Ngā Manu Kōrero is a speech competition for secondary students that encourages fluency in te reo Māori and English.

History 
The contest began in 1965 as the Korimako Speech Contest. Sir Bernard Fergusson donated a trophy to encourage greater English fluency in Māori students. School and regional competitions were organised by the Post Primary Teachers' Association and Māori Education Foundation (now Māori Education Trust) with a national final in August 1965. 

In 1977, the Pei Te Hurinui Jones Contest was added for senior Māori oratory. Three years later, a junior English section was introduced, with a taonga for the section provided by Ngāti Kahungunu ki Te Tairoa in memory of SIr Turi Carroll, and three years after that, the junior Māori oratory section, Rāwhiti Īhaka, was added. 
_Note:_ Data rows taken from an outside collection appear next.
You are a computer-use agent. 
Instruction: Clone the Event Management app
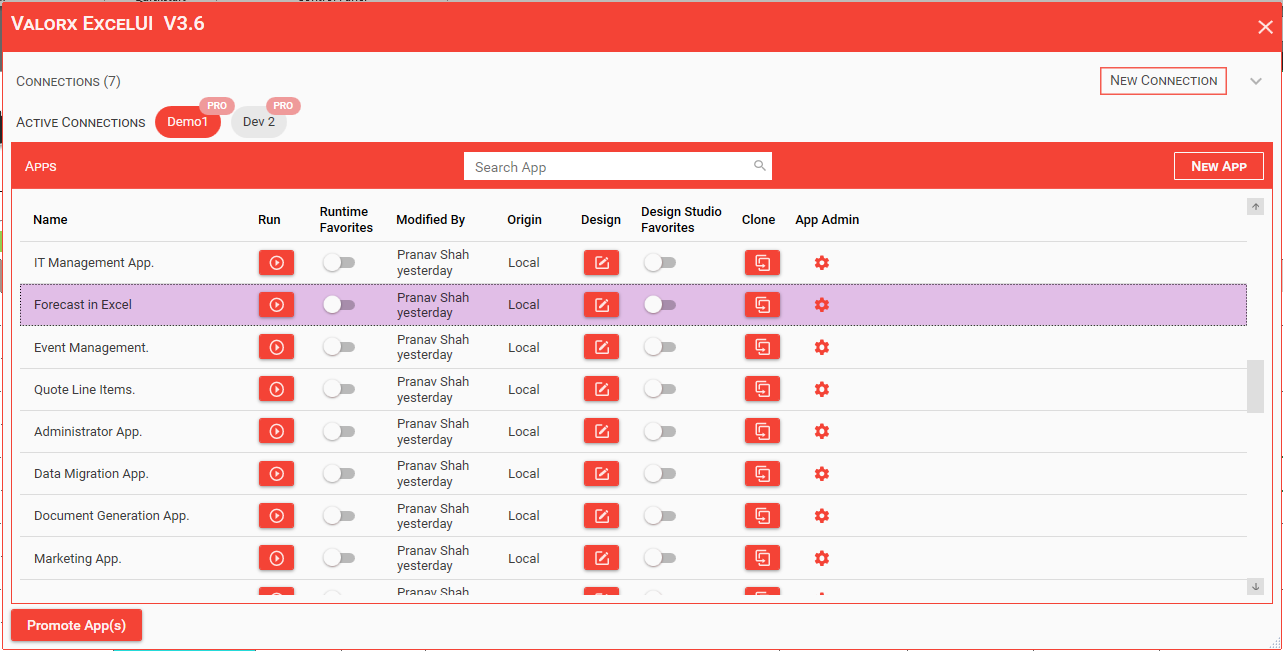click(762, 347)
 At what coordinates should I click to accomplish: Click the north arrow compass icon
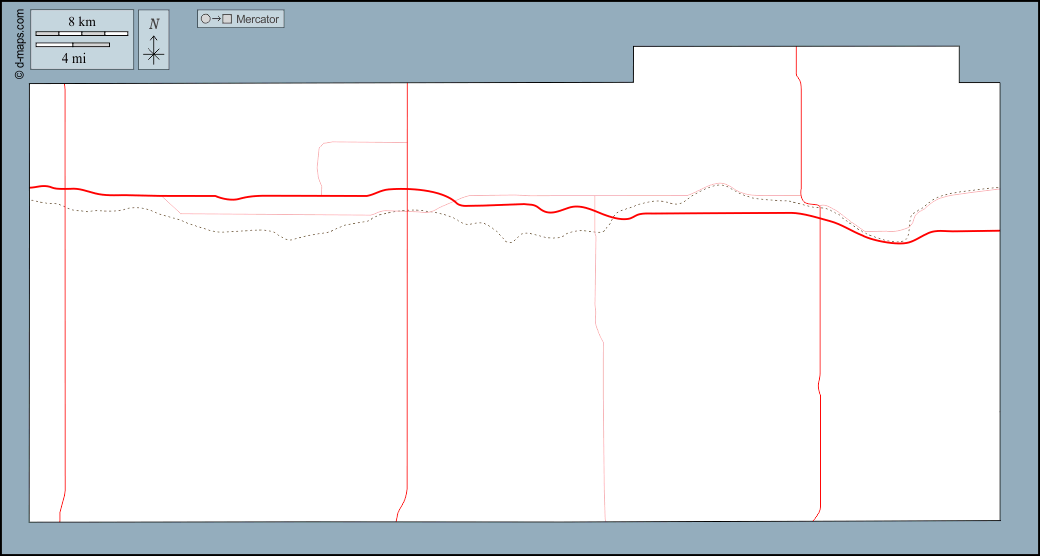[x=153, y=40]
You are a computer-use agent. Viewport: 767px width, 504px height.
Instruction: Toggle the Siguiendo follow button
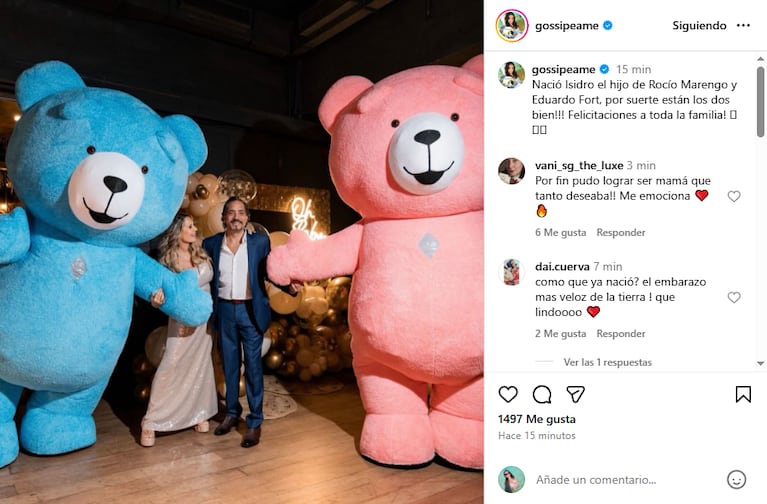tap(699, 25)
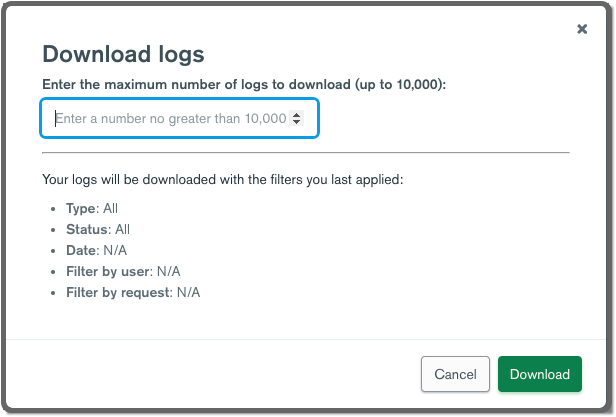Click the bullet beside the Date entry

[53, 251]
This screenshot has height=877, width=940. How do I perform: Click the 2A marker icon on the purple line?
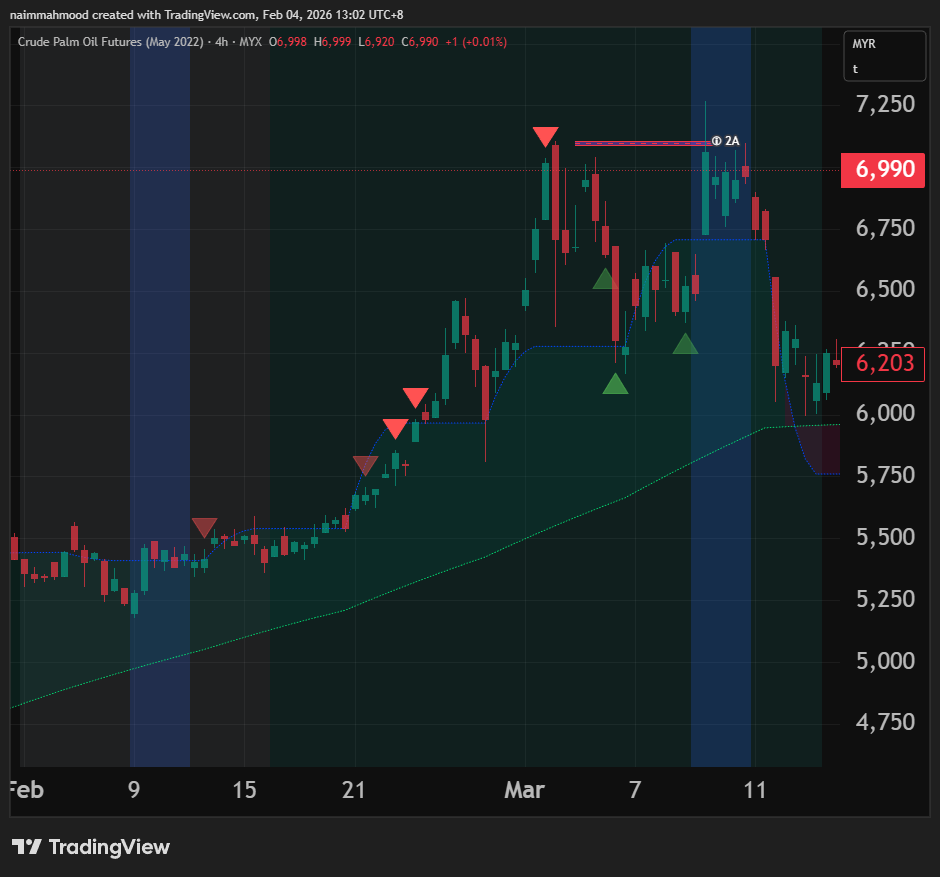coord(716,141)
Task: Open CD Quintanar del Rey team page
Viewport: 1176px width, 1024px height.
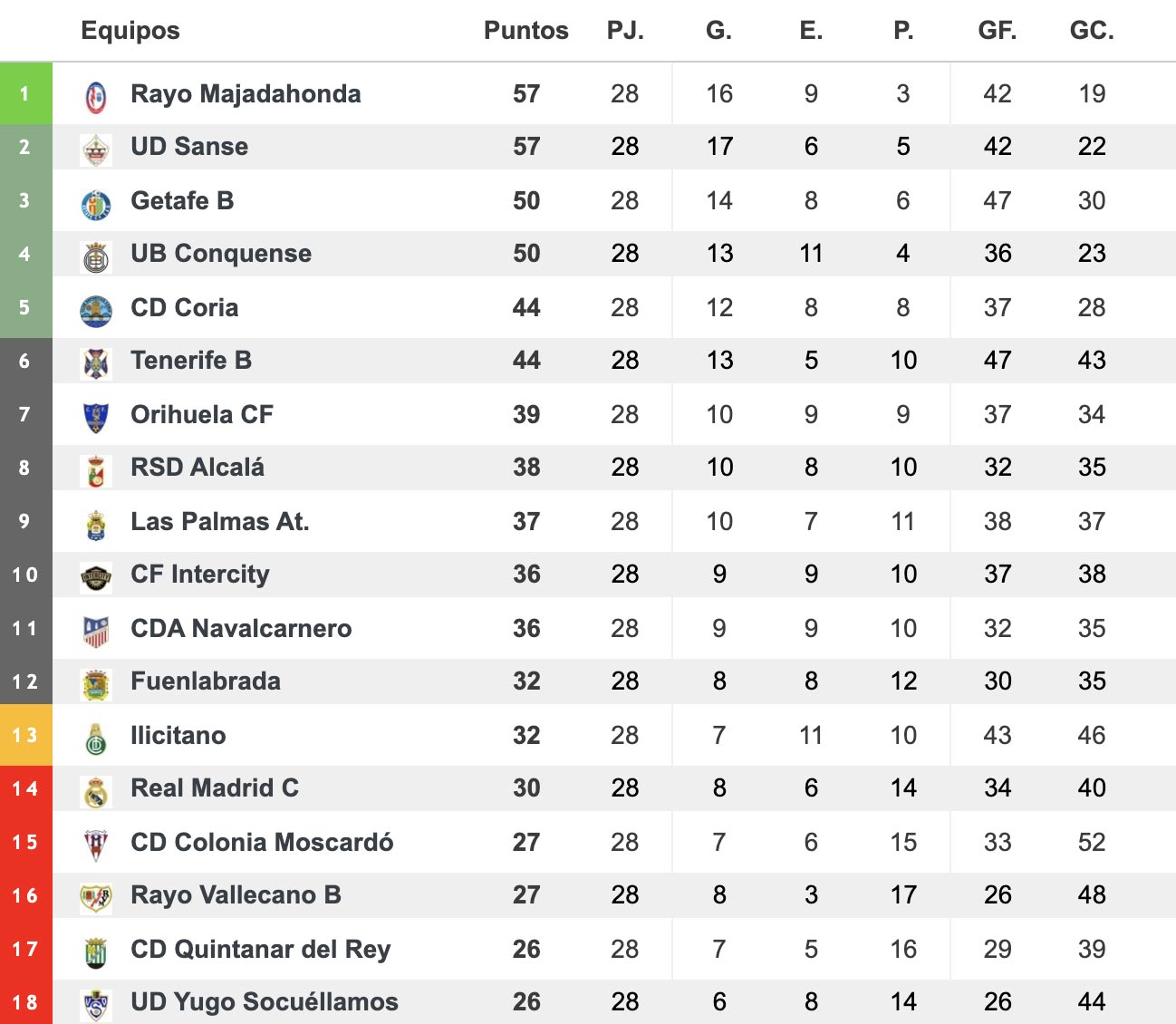Action: pyautogui.click(x=261, y=950)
In 1987, after considerable growth in the competition, it was renamed 'Ngā Whakataetae mō Ngā Manu Kōrero o Ngā Tuarua', generally shortened to Ngā Manu Kōrero. 

In 2020, the competition was cancelled due to the Covid-19 pandemic. In 2021, it was moved online.

Divisions 
The competition has four divisions:

Pei Te Hurinui Jones Contest 
Named in honour of Dr Pei Te Hurinui Jones, a Waikato elder and scholar who died in 1976, this section is for senior students and consists of two speeches in te reo Māori, one prepared and the other impromptu.

Te Rāwhiti Ihaka Contest 
Named in honour of Rāwhiti Ihaka, a skilled orator and teacher at St Stephens School, this section is for junior students and consists of one prepared speech in te reo Māori.

Korimako Contest 
The Korimako Contest is for senior Māori students and consists of a prepared and an impromptu speech in English.

Sir Turi Carroll Contest 
Named in honour of Sir Turi Carroll, Ngāti Kahanungu leader and orator, this section is for junior Māori students and consists of a prepared speech in English.